As such, we can work to protect privacy by both controlling the linkage of data from different sources as well as deliberately adding noise into data when aggregated and shared.
6. Consent and health data
Health data have three broad purposes:
- for direct care of an individual patient
- for supporting and running services by aggregating individual-level data at the level of an organisation, service or cohort in order to monitor and improve services for those patients
- for supporting research
There are more detailed examples at https://understandingpatientdata.org.uk/why
Not all health data are the same. For example, information relating to sexual health, termination of pregnancy, genetics, mental health, substance abuse, employment issues and stigmatising social data may, at the discretion of an individual, be considered quite differently from other health data.

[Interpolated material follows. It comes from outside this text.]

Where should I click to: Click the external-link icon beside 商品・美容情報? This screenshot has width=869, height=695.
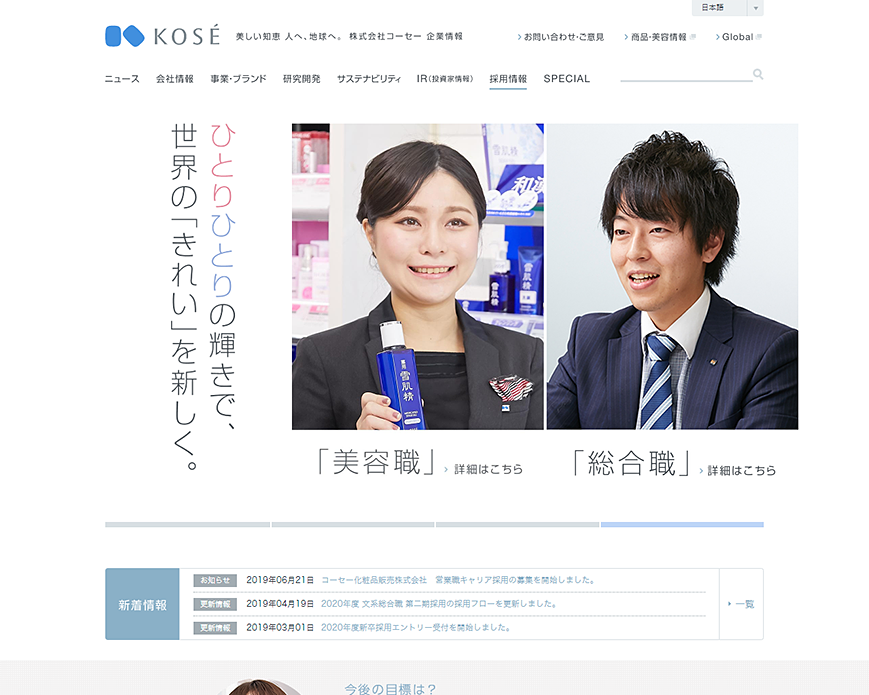point(694,36)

Pharmaceutical companies and clinicians are interested in assessing the real-world outcomes of their treatments and projects like the Clinical Practice Research Datalink (CPRD) demonstrate the usefulness of this post-marketing surveillance.
Consent may be opt-in or opt-out and given implicitly or explicitly. When you sign up to a clinical research project, you must opt-in. When you don’t want your health data shared for secondary uses in NHS England, you can opt-out. When you attend a hospital and extend your arm in order to let someone take your blood, you have given implicit consent. When you sign a consent form for your appendicectomy, you give explicit consent. When you attend hospital unconscious and we work to treat you, we are working in your best interests. When your advance decision to refuse treatment (ADRT) states that you do not want cardiopulmonary resuscitation, to perform that act would be an act of assault.
The NHS England care.data project was halted in the face of widespread public criticism and loss of trust, despite the potential benefits for population health and clinical research.
One of the outcomes of the debacle was a renewed focus on building trust and obtaining consent. As a result, we must work to ensure that we organise health information to make it accessible subject to consent and control by the individual or their representative.
So what follows?
In essence, I have argued that we need a distributed equivalent of a master patient index designed for the Internet-era and driven by consent.
This index needs, itself, to be distributed and federated, and yet designed to protect privacy. My next blog post in this series touches on some of the potential technical standards and services required to support such a system.
PS My previous posts on pseudonymous consent and associated code were an experiment solving some of the issues that I’ve finally got around to documenting here.